Limitations and Caveats

Limitations

LeanDojo has the following limitations. Addressing them won’t be our priority in the near future, but we welcome contributions:

  • LeanDojo cannot extract data from the lean4 repo itself nor interact with theorems in it.

  • Currently, LeanDojo cannot process Lean repos that use FFI, e.g., [LeanCopilot](https://github.com/lean-dojo/LeanCopilot).

  • LeanDojo does not support term-based proofs or proofs that mixes tactics and terms.

  • Entering all tactic-style proofs in mathlib 3 to LeanDojo, we found ~1.4% of them are misjudged as incorrect. The errors fall into a few categories documented in test_unexpected_errors.py. We didn’t perform this analysis on Lean 4.

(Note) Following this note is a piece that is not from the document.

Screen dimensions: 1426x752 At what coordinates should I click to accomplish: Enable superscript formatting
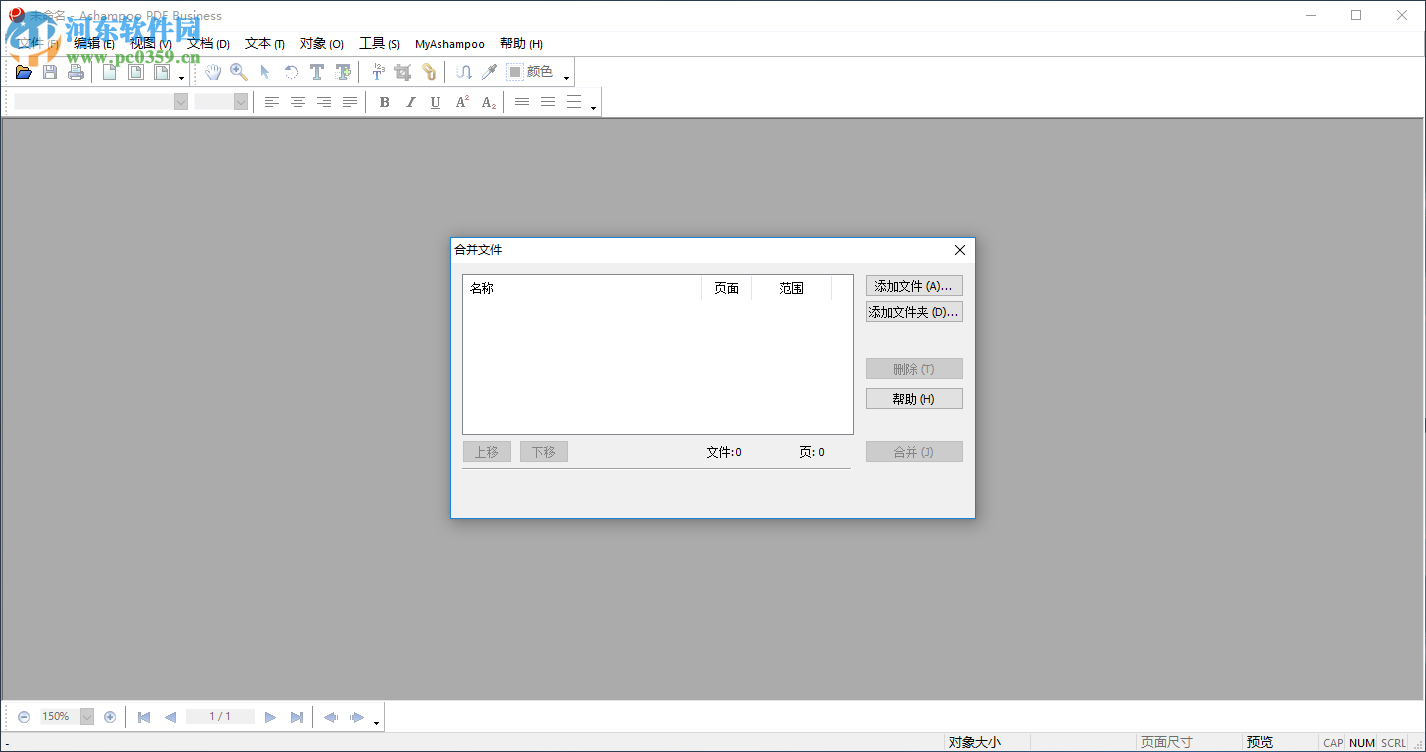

  • Theorems extracted by LeanDojo are “syntactic theorems”, i.e., they are Lean constants defined using keywords theorem or lemma. First, they are not guaranteed to be real theorems (Lean constants of type Prop). Second, theorems defined in other ways (e.g., using def) are not extracted.

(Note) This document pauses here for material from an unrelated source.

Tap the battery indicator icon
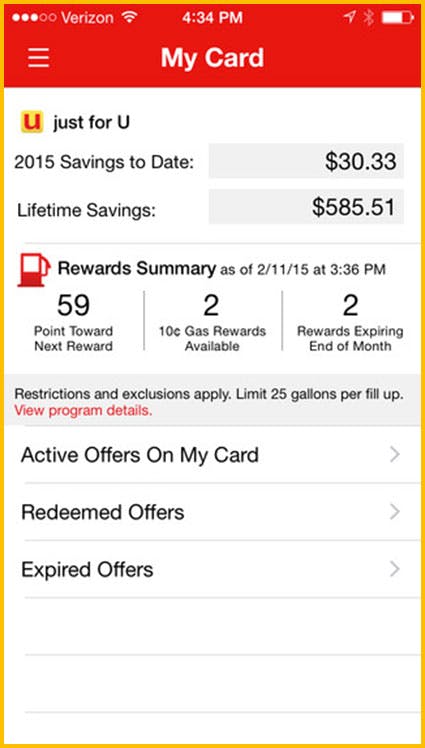click(398, 18)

  • Tracing mathlib 3 produces buggy IdentNode. Their names start with user__. So you can search for name="user__ in the generated *.trace.xml files. We haven’t figured out the exact reason underlying this bug, but it’s likely to be related to Lean’s parser and mathlib’s alias command.

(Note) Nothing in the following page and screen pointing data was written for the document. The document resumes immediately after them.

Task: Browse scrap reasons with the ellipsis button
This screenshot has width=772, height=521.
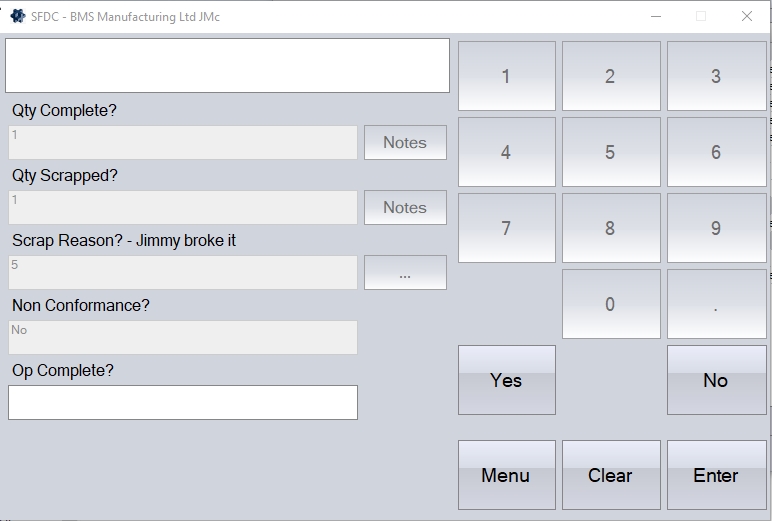Action: (405, 273)
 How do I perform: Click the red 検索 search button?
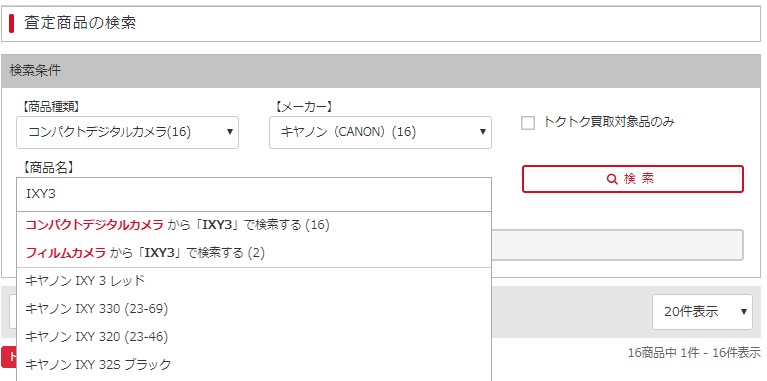click(632, 179)
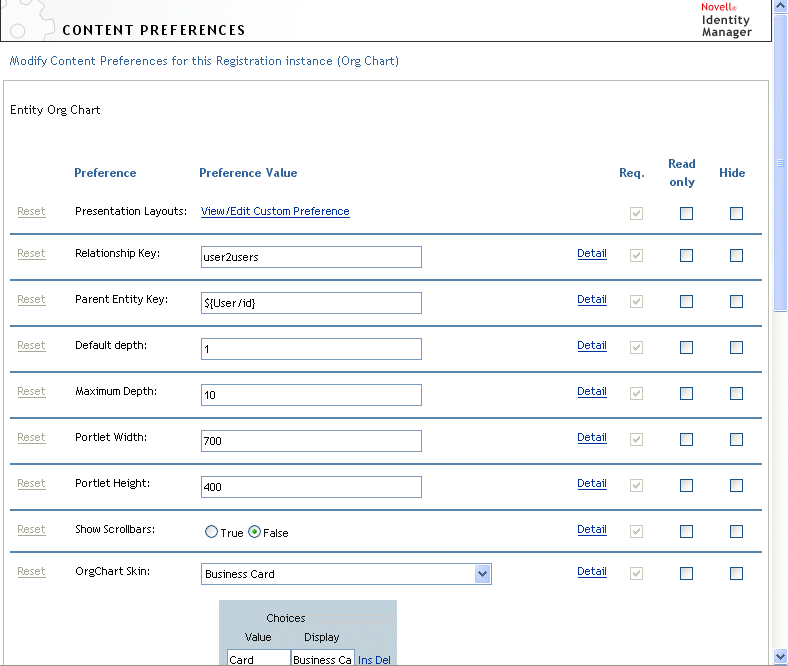Screen dimensions: 788x666
Task: Click Ins link in Choices table
Action: 365,660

  • We require Lean 3 >= v3.42.1. Otherwise, the modification patch cannot be applied.

  • We have problems tracing a few premises related to quot in Lean 3. See the warnings in this Jupyter notebook.

  • Lean 3 ASTs generated by lean --ast --tsast --tspp have a small number of errors.

Caveats

  • When LeanDojo is killed, it may leave temporary files in the system’s temporary directory (or the directory specified by the TMP_DIR environment variable). It may be necessary to manually clean up these files occasionally.